Affiliations: ML@GT with IC, SCS, SCB, IISP, IDEAS Information Security and Privacy (ISP) responds to the primary issue in developing systems aimed at data access, analytics, and distribution. Georgia Tech’s newly formed IRI in this area, The Institute for Information Security & Privacy (IISP) is already a leader in research, development, and outreach in this area. IISP will be a valuable partner in all IDEAS efforts as we seek to provide the correct level of protection to data crossing the domains of healthcare, education, logistics, social computing, etc. However, Machine Learning techniques are also a valuable research tool to support research in Information Security and Privacy. For example, ML approaches are greatly utilized in developing encryption and data hiding technologies. Spamming technologies, which have gone far beyond email to pervading the internet with malicious bots and trolls, require dynamic data analytics to keep ahead of misinformation spreading and identify theft. Anomaly detection is a crucial element in detecting and thwarting intrusions into a network and for insider threat detection. Interactive ML is needed as we move toward more personalized information that requires specific interactions to protect our data. At Georgia Tech, there are many ML faculty who are interested in working in the area of Information Security and Privacy. Working with IISP, our goal is to engage the leading experts in ISP and ML to develop new tools for supporting ISP with real-time data analytics. Initial opportunities lay in developing ML technologies supporting Security Information and Event Management (SIEM) tools that provide real-time analysis of security alerts. Furthermore, Identity and Access Management (IAM) systems will also benefit from ML as data analytics can be leveraged to supply identity context with attributes such as role, entitlements, and organizational structure, to enhance the information necessary to determine risk. Finally, our ongoing work in behavior modeling and anomaly detection from data can provide much needed support for creating secure applications and services. Overall, at Georgia Tech we expect the ML effort to build a bridge between IDEAS and IISP IRIs.

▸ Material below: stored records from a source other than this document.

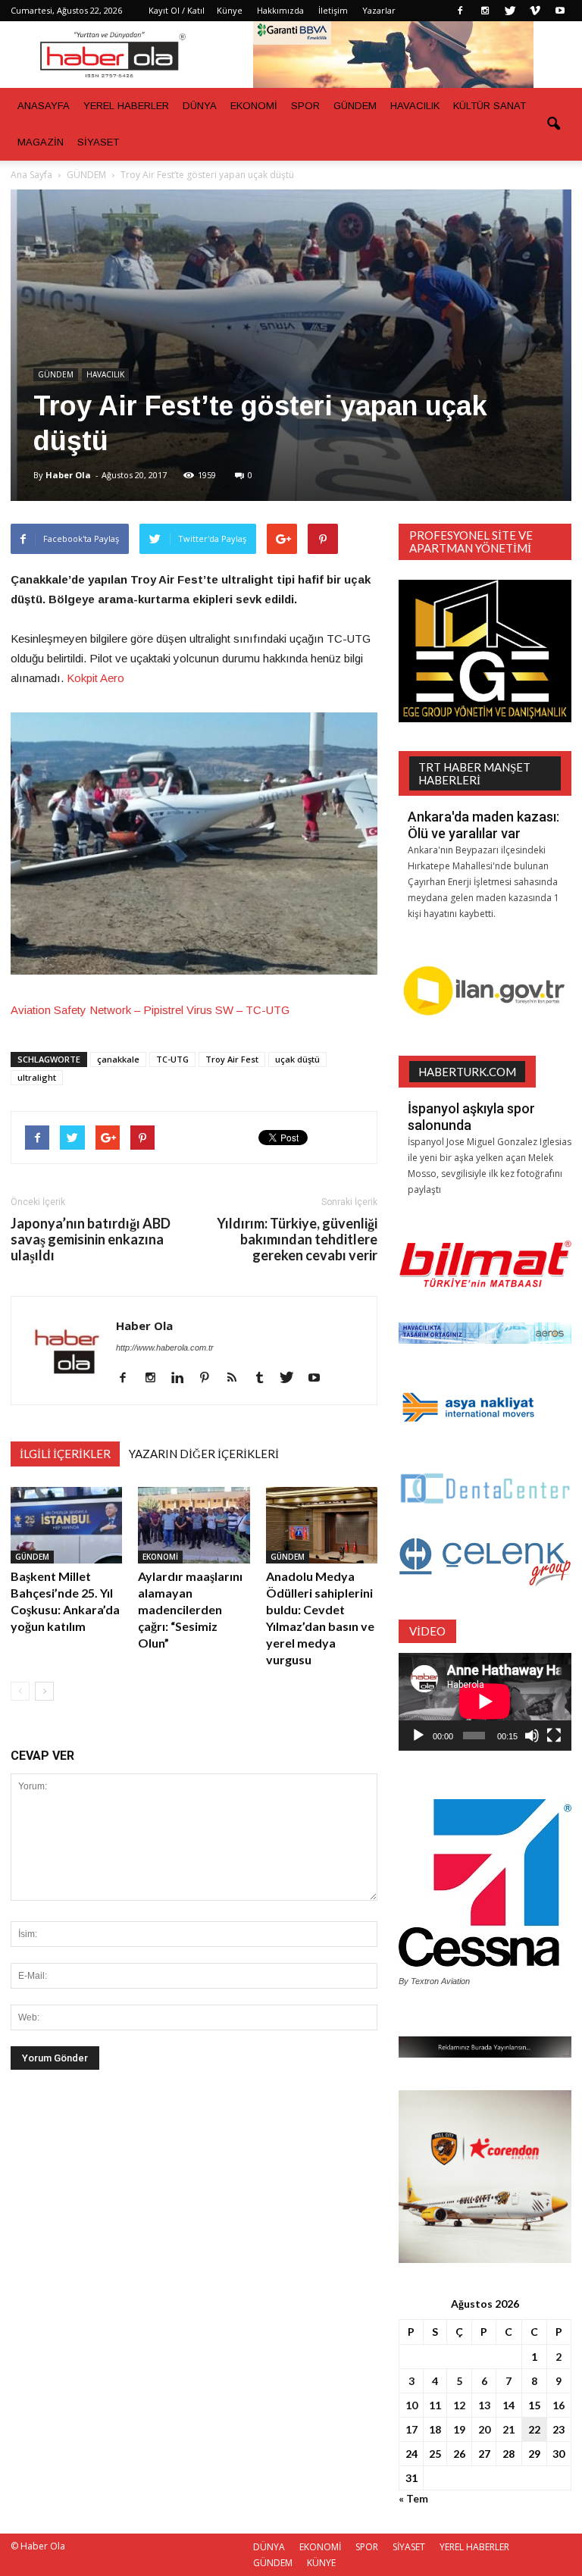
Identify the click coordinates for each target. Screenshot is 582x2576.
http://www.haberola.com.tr (165, 1347)
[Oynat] (418, 1735)
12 (459, 2405)
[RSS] (237, 1378)
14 (508, 2405)
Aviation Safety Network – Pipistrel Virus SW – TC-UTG (150, 1009)
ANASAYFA (43, 105)
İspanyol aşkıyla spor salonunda (471, 1116)
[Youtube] (560, 11)
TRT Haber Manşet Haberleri (474, 773)
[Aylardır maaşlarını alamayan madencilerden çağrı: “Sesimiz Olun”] (193, 1525)
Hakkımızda (280, 10)
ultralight (36, 1077)
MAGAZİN (40, 142)
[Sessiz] (532, 1735)
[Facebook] (460, 11)
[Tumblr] (264, 1378)
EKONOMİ (253, 105)
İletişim (333, 10)
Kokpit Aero (95, 677)
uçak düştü (297, 1059)
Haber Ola (68, 474)
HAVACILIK (415, 105)
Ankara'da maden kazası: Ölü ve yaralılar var (483, 825)
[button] (553, 124)
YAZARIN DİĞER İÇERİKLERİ (204, 1453)
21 (508, 2429)
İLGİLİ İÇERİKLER (65, 1453)
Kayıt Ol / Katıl (177, 10)
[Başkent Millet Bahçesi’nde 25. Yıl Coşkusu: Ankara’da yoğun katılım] (66, 1525)
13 (484, 2405)
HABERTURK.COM (467, 1071)
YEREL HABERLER (126, 105)
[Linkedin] (183, 1378)
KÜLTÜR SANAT (489, 105)
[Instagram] (485, 11)
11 (435, 2405)
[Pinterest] (210, 1378)
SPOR (305, 105)
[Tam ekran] (554, 1735)
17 (411, 2429)
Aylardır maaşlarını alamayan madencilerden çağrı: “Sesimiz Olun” (190, 1609)
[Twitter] (510, 11)
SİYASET (98, 142)
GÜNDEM (355, 105)
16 (558, 2405)
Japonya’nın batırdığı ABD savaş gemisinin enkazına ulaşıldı (91, 1239)
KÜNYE (321, 2562)
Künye (229, 10)
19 (459, 2429)
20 (484, 2429)
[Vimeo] (535, 11)
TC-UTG (172, 1059)
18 (435, 2429)
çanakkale (118, 1059)
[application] (485, 1702)
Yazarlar (379, 10)
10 (411, 2405)
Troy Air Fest (231, 1059)
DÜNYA (200, 105)
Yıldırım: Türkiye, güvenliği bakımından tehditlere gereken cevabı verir (297, 1239)
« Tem (413, 2498)
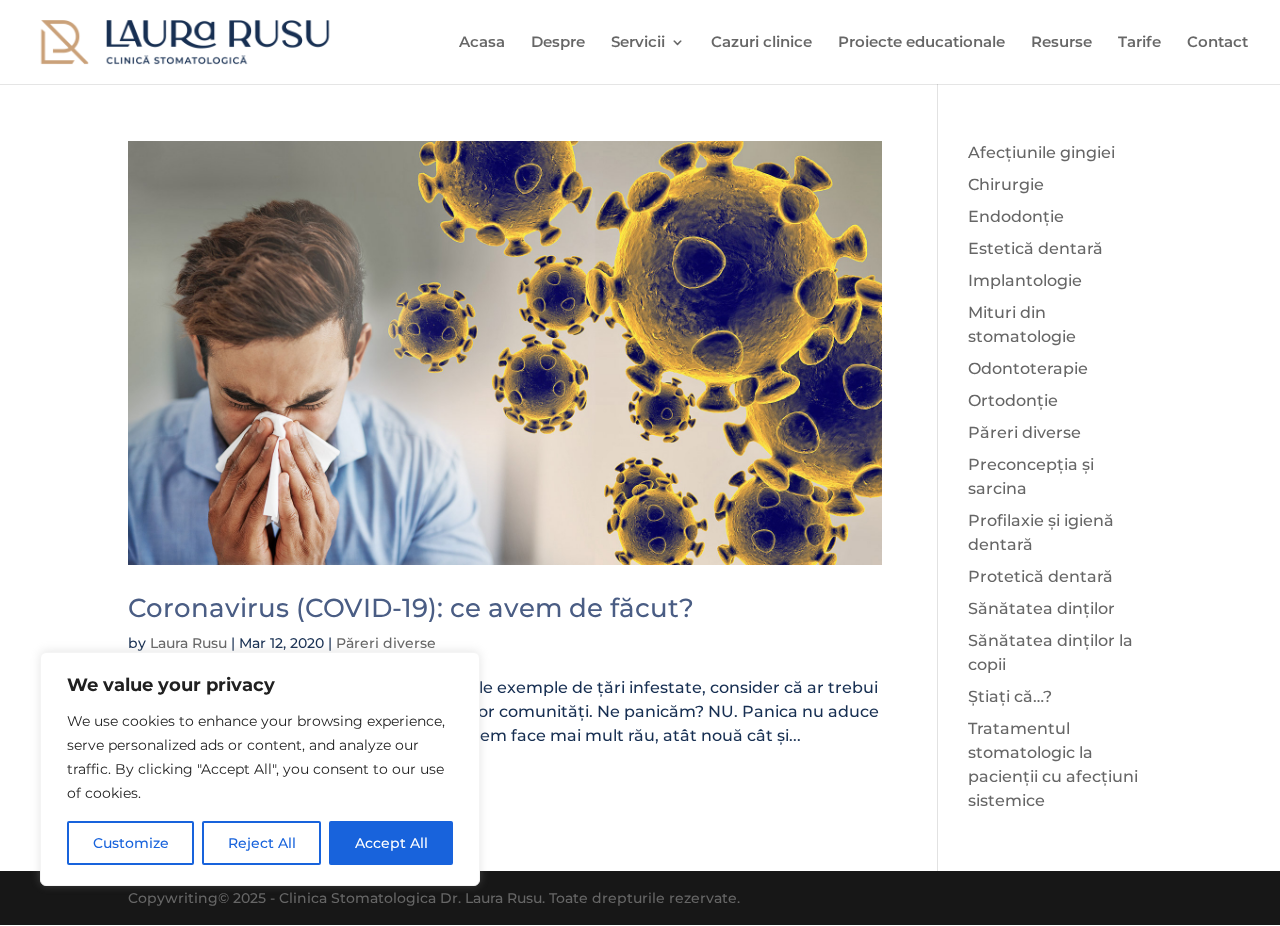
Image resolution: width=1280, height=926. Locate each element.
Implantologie (1025, 280)
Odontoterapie (1028, 368)
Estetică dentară (1035, 248)
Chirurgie (1006, 184)
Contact (1217, 43)
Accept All (391, 843)
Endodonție (1016, 216)
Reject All (262, 843)
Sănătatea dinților (1041, 608)
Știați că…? (1010, 696)
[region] (260, 769)
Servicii (638, 43)
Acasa (482, 43)
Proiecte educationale (921, 43)
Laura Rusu (188, 643)
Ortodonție (1013, 400)
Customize (131, 843)
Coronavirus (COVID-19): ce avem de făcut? (411, 608)
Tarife (1139, 43)
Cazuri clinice (761, 43)
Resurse (1061, 43)
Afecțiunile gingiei (1041, 152)
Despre (558, 43)
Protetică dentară (1040, 576)
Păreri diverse (386, 643)
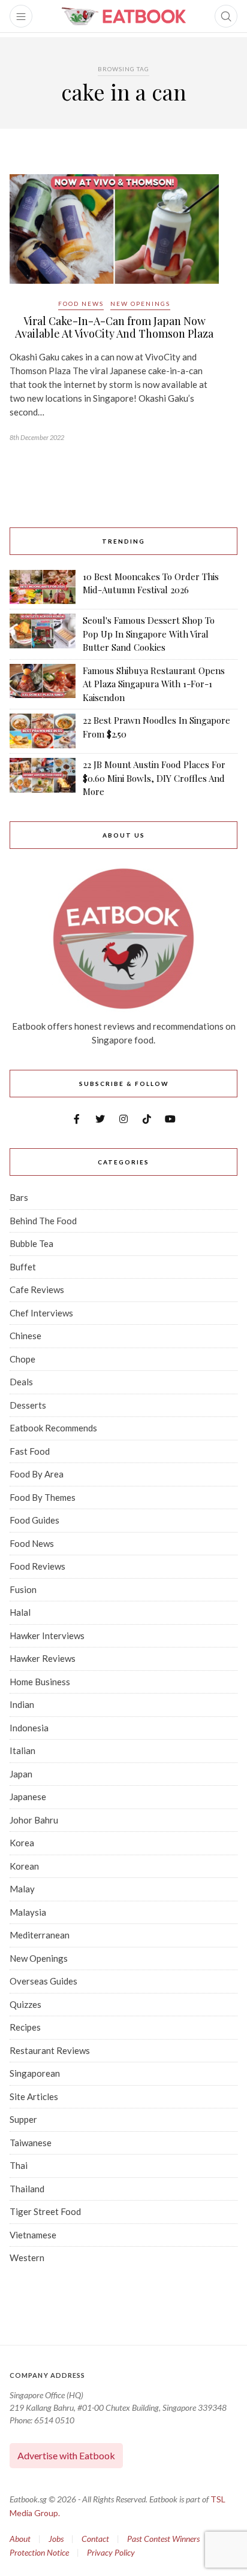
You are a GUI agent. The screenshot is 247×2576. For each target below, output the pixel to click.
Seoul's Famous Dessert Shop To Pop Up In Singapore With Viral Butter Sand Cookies (149, 633)
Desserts (28, 1405)
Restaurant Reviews (50, 2050)
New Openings (140, 303)
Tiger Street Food (45, 2211)
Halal (20, 1612)
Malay (22, 1888)
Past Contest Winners (163, 2538)
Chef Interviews (41, 1312)
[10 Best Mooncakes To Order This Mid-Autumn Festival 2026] (43, 587)
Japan (21, 1773)
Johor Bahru (34, 1820)
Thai (19, 2165)
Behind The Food (43, 1220)
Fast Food (30, 1451)
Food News (81, 303)
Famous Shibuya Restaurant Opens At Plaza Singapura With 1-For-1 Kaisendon (154, 684)
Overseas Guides (43, 1981)
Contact (95, 2538)
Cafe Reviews (37, 1289)
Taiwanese (31, 2142)
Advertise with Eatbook (66, 2455)
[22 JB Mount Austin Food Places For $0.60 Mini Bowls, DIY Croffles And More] (43, 778)
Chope (22, 1359)
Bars (19, 1197)
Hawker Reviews (43, 1658)
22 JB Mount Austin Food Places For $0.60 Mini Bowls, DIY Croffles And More (154, 777)
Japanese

Affiliations: ML@GT with SCB, ISyE, Math, CoC, IDEAS, QCFFinancial Markets and trading have changed dramatically over the last few years with the advent of algorithmic and high frequency trading. Billions of stocks, bonds, derivatives and other financial securities are bought and sold in the financial markets every day with some of the securities held only for a few milliseconds. Apart from trading, the explosion in the availability of structured and unstructured data has opened up many applications for machine learning in the finance domain. Applications include analyzing and understanding regulatory filings, social media and speech of executives. Machine Learning techniques have broad applicability in finance including development of trading strategies, fintech, fraud detection, compliance, credit risk, and risk management.At Georgia Tech, we have significant expertise in financial markets research. The finance group at Scheller has 10 faculty members who along with another 10 PhD students are dedicated to financial market research. The finance group at Scheller has a history of producing impactful research with numerous publications in the top finance journals and hundreds of presentations at top finance conferences. In addition, the finance group has organized a number of major conferences such as 11 annual international finance conferences, many of them with Nobel laureates has key note speakers. In 2015 Scheller hosted a major finance conference with more than 300 scholars from academia, industry and regulators. Apart from the finance group that is dedicated to finance research, there are many faculty members from other areas in Scheller College of Business, College of Engineering and College of Sciences, who are engaged in research in financial markets. This is also reflected in these three colleges collaborating on the MS program in Quantitative and Computational Finance that has graduated more than 600 students over the last fifteen years. There continues to be a trend for a strong industry demand for finance students with Machine Learning skills. This thrust will focus on both foundational research in this area, followed with applied efforts with corporate sponsors, while training experts in this field.